In the pizza market, Domino’s continued to outperform its competitors, reporting a 6.4 percent increase through Q1. Meanwhile, Pizza Hut’s recent  trial of beer delivery services helped lift sales by 1 percent. Papa John’s, however, reported a 6.1 percent loss as the company endeavors to renovate stores and upgrade its delivery capabilities. Notably, the restaurant ended its longstanding sponsorship of the National Football League in February, which may present challenges going forward. As a whole, rising cheese prices caused the pizza segment to grow 0.4 percent, a more modest gain than previous quarters.

Upscale casual was the sole segment to experience an overall decline in sales during the first quarter, reporting a -0.5 percent dip. On the plus side, Maggiano’s Little Italy, The Cheesecake Factory, The Yard House, and Eddie V’s all reported positive sales results, while Stoney River Steakhouse & Grill’s 6.2 percent increase stood above all its upscale casual competitors. On the other hand, Sullivan’s Steakhouse reported the most significant downturn at -10.3 percent, a further reflection of restaurant goers’ heightened appetite for innovative dining experiences over chains’ staple offerings.





Eggs dominated the industry’s attention this quarter, as prices spiked 54.2 percent through the first few months of 2018. However, this increase comes well after the 51 percent price drop in 2016, suggesting that prices are leveling, not skyrocketing. Cheese prices were also up 4.5 percent as the dairy market grapples with competition from plant-based dairy alternatives. Restaurants that heavily source fresh produce for their menus lucked out in the first quarter, as fresh vegetable prices were down 5.2 percent.

More broadly, consumers’ elevated demand for quality food is driving prices higher. Today, Americans desire fresh, healthy, and often organic products, which require more resources and capital to produce than mass-produced food.



Labor costs continue to rise as workers push for higher minimum wages in their states and national employment levels climb. Across restaurant segments, labor costs rose 0.3 percent over Q1 2017. Changes in the workforce structure are making it harder for restaurants to find and retain good talent. Fewer high schoolers are joining the service industry, instead turning to unpaid internships to kickstart their careers. As a result, employers are forced to compete by offering higher salaries and other incentives.
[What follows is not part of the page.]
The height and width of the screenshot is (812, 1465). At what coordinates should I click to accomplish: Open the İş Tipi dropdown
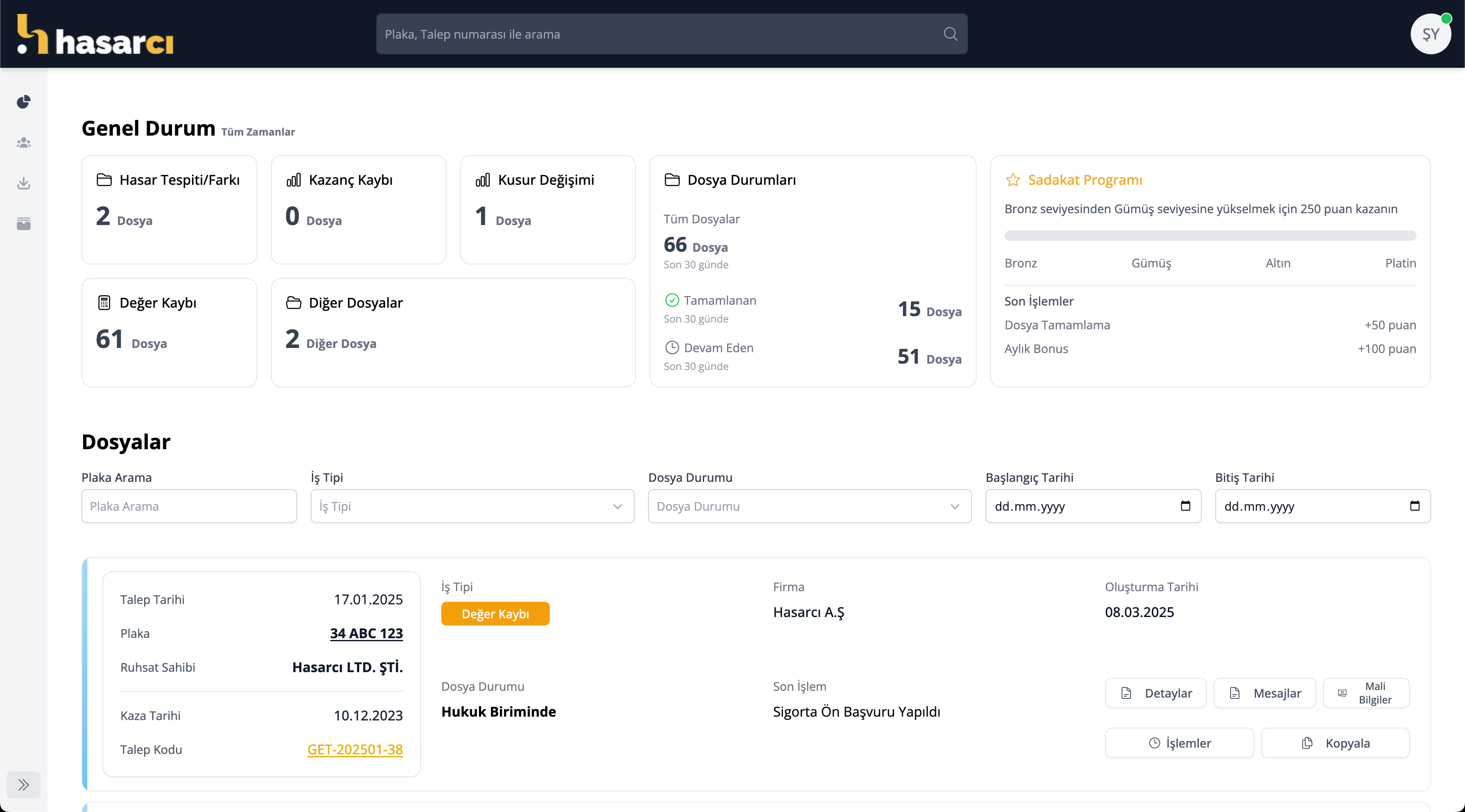pyautogui.click(x=472, y=506)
At the same time, new technologies are shifting the role of restaurant employees, and many are performing less repetitive tasks as machines automate the ordering process and beyond. Restaurants will likely start investing in more technology and foodservice equipment that allows staff members to use a more diverse set of skills without compromising food quality or food safety.



In the months to come, restaurants will navigate persisting industry disruption caused by overall market saturation, competitive delivery services, new menu standards, and both front of house and back of house technological innovations. Businesses that can balance dine-in and delivery, the changing workforce, and listen to consumers’ desires will survive and even thrive. 

Spurred by tax reform, restaurant M&A activity sustained a steady pace this first quarter. Panera owner JAB maintained its restaurant acquisition spree, announcing plans to acquire Pret A Manger in May, following its acquisition of Panera Bread last year. Private equity’s appetite for restaurants also increased in Q1, with Bain Capital backing vegan chain restaurant By Chloe and Rhone Capital paying $560 million for Brazilian steakhouse chain Fogo de Chão Inc. Fast food chain Jack in the Box also sold the struggling Qdoba chain to private equity firm Apollo in December. Investors’ interest in the restaurant space will likely continue well into the second quarter.

The restaurant industry’s progress in Q1 underlines the importance of embracing change. Going forward, restaurant owners have substantial challenges to traverse, but those who choose to adapt to the industry’s new standards stand to reap immense rewards.